Content starts
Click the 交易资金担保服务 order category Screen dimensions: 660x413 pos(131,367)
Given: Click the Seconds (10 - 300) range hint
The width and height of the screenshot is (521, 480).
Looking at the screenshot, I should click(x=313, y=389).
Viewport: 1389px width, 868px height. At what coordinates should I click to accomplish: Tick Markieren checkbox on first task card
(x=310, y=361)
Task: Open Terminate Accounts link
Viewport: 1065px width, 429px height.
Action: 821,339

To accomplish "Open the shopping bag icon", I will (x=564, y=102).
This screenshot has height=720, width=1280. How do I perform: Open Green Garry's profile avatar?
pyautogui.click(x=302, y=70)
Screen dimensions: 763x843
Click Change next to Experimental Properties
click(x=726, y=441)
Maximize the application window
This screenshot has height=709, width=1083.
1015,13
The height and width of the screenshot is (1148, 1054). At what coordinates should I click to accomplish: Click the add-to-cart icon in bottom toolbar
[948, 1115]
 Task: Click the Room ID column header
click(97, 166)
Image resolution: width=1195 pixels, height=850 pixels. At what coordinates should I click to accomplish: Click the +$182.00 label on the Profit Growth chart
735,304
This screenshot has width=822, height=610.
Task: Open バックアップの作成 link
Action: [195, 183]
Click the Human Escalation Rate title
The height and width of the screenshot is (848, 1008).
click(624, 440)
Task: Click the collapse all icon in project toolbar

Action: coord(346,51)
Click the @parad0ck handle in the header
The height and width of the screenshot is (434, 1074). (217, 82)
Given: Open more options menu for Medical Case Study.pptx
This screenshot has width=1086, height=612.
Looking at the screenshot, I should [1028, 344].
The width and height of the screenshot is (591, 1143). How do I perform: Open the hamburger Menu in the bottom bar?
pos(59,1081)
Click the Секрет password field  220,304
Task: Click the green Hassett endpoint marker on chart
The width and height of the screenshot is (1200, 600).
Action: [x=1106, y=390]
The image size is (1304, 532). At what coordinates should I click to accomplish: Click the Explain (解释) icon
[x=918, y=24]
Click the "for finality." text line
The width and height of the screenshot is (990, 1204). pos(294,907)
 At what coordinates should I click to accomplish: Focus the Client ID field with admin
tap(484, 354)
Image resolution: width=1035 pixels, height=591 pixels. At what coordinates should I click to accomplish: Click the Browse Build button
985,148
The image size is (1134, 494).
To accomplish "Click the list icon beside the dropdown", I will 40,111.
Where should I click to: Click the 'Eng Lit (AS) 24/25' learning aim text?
Content ends
» Goal of the exercise:
Set down exactly the line that holds "Image resolution: width=1035" and all lines after it to the end of the data.

» Reply to the exercise:
Image resolution: width=1035 pixels, height=591 pixels. At what coordinates should I click to accomplish: Click the Browse Build button
985,148
The image size is (1134, 494).
To accomplish "Click the list icon beside the dropdown", I will 40,111.
Where should I click to: Click the 'Eng Lit (AS) 24/25' learning aim text?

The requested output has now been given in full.